Task to complete: Turn the items below into a JSON list of strings, one string for each line, skipping blank lines.

▬▬▬▬▬▬▬▬▬▬

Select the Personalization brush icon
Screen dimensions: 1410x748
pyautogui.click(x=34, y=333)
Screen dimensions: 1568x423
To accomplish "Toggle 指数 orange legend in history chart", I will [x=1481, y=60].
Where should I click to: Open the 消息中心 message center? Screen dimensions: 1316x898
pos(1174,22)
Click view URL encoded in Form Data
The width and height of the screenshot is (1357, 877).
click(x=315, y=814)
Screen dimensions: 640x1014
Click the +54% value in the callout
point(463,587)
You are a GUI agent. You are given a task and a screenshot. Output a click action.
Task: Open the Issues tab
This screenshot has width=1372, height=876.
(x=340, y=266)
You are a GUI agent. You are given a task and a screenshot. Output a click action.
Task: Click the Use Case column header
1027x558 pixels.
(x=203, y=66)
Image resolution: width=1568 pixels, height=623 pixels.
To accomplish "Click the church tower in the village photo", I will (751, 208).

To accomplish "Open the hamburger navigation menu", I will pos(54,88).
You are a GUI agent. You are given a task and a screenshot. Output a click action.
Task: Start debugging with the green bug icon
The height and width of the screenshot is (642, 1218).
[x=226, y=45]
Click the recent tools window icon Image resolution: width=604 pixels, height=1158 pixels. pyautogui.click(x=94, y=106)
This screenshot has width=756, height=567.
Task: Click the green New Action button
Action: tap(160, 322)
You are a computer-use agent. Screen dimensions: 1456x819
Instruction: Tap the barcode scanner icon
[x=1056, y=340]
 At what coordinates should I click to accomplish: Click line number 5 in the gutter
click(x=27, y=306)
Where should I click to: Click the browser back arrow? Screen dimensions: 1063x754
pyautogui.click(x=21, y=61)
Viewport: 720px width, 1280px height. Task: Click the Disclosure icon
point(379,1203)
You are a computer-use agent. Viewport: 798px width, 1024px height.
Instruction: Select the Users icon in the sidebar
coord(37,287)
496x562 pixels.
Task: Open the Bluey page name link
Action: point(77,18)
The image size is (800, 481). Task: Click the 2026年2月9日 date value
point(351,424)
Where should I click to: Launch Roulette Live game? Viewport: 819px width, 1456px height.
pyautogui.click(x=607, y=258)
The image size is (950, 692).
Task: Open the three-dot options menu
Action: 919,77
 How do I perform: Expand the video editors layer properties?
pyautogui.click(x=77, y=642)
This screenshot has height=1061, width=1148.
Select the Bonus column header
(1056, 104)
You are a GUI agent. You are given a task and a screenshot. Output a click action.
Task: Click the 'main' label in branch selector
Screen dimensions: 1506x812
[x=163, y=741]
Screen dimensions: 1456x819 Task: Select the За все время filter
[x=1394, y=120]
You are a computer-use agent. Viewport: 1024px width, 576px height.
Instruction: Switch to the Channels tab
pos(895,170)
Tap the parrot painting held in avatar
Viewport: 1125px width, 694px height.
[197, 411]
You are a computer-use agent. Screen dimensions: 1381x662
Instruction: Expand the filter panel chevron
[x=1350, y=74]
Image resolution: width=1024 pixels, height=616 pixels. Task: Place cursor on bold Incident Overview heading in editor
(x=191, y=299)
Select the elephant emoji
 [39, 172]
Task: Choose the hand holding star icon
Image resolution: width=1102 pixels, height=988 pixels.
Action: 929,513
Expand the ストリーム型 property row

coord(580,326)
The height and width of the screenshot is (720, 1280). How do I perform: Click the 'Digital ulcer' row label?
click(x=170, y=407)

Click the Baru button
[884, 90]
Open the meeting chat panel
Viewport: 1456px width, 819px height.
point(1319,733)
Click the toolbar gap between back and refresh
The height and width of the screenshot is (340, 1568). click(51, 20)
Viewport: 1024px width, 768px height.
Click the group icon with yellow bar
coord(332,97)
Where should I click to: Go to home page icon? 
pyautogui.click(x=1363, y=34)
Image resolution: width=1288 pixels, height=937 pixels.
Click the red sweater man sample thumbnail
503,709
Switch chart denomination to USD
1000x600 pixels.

▬▬▬▬▬▬▬▬▬▬

Exercise solution:
[
  "Select the Personalization brush icon",
  "Screen dimensions: 1410x748",
  "pyautogui.click(x=34, y=333)",
  "Screen dimensions: 1568x423",
  "To accomplish \"Toggle 指数 orange legend in history chart\", I will [x=1481, y=60].",
  "Where should I click to: Open the 消息中心 message center? Screen dimensions: 1316x898",
  "pos(1174,22)",
  "Click view URL encoded in Form Data",
  "The width and height of the screenshot is (1357, 877).",
  "click(x=315, y=814)",
  "Screen dimensions: 640x1014",
  "Click the +54% value in the callout",
  "point(463,587)",
  "You are a GUI agent. You are given a task and a screenshot. Output a click action.",
  "Task: Open the Issues tab",
  "This screenshot has width=1372, height=876.",
  "(x=340, y=266)",
  "You are a GUI agent. You are given a task and a screenshot. Output a click action.",
  "Task: Click the Use Case column header",
  "1027x558 pixels.",
  "(x=203, y=66)",
  "Image resolution: width=1568 pixels, height=623 pixels.",
  "To accomplish \"Click the church tower in the village photo\", I will (751, 208).",
  "To accomplish \"Open the hamburger navigation menu\", I will pos(54,88).",
  "You are a GUI agent. You are given a task and a screenshot. Output a click action.",
  "Task: Start debugging with the green bug icon",
  "The height and width of the screenshot is (642, 1218).",
  "[x=226, y=45]",
  "Click the recent tools window icon Image resolution: width=604 pixels, height=1158 pixels. pyautogui.click(x=94, y=106)",
  "This screenshot has width=756, height=567.",
  "Task: Click the green New Action button",
  "Action: tap(160, 322)",
  "You are a computer-use agent. Screen dimensions: 1456x819",
  "Instruction: Tap the barcode scanner icon",
  "[x=1056, y=340]",
  " At what coordinates should I click to accomplish: Click line number 5 in the gutter",
  "click(x=27, y=306)",
  "Where should I click to: Click the browser back arrow? Screen dimensions: 1063x754",
  "pyautogui.click(x=21, y=61)",
  "Viewport: 720px width, 1280px height. Task: Click the Disclosure icon",
  "point(379,1203)",
  "You are a computer-use agent. Viewport: 798px width, 1024px height.",
  "Instruction: Select the Users icon in the sidebar",
  "coord(37,287)",
  "496x562 pixels.",
  "Task: Open the Bluey page name link",
  "Action: point(77,18)",
  "The image size is (800, 481). Task: Click the 2026年2月9日 date value",
  "point(351,424)",
  "Where should I click to: Launch Roulette Live game? Viewport: 819px width, 1456px height.",
  "pyautogui.click(x=607, y=258)",
  "The image size is (950, 692).",
  "Task: Open the three-dot options menu",
  "Action: 919,77",
  " How do I perform: Expand the video editors layer properties?",
  "pyautogui.click(x=77, y=642)",
  "This screenshot has height=1061, width=1148.",
  "Select the Bonus column header",
  "(1056, 104)",
  "You are a GUI agent. You are given a task and a screenshot. Output a click action.",
  "Task: Click the 'main' label in branch selector",
  "Screen dimensions: 1506x812",
  "[x=163, y=741]",
  "Screen dimensions: 1456x819 Task: Select the За все время filter",
  "[x=1394, y=120]",
  "You are a computer-use agent. Viewport: 1024px width, 576px height.",
  "Instruction: Switch to the Channels tab",
  "pos(895,170)",
  "Tap the parrot painting held in avatar",
  "Viewport: 1125px width, 694px height.",
  "[197, 411]",
  "You are a computer-use agent. Screen dimensions: 1381x662",
  "Instruction: Expand the filter panel chevron",
  "[x=1350, y=74]",
  "Image resolution: width=1024 pixels, height=616 pixels. Task: Place cursor on bold Incident Overview heading in editor",
  "(x=191, y=299)",
  "Select the elephant emoji",
  " [39, 172]",
  "Task: Choose the hand holding star icon",
  "Image resolution: width=1102 pixels, height=988 pixels.",
  "Action: 929,513",
  "Expand the ストリーム型 property row",
  "coord(580,326)",
  "The height and width of the screenshot is (720, 1280). How do I perform: Click the 'Digital ulcer' row label?",
  "click(x=170, y=407)",
  "Click the Baru button",
  "[884, 90]",
  "Open the meeting chat panel",
  "Viewport: 1456px width, 819px height.",
  "point(1319,733)",
  "Click the toolbar gap between back and refresh",
  "The height and width of the screenshot is (340, 1568). click(51, 20)",
  "Viewport: 1024px width, 768px height.",
  "Click the group icon with yellow bar",
  "coord(332,97)",
  "Where should I click to: Go to home page icon? ",
  "pyautogui.click(x=1363, y=34)",
  "Image resolution: width=1288 pixels, height=937 pixels.",
  "Click the red sweater man sample thumbnail",
  "503,709",
  "Switch chart denomination to USD",
  "1000x600 pixels."
]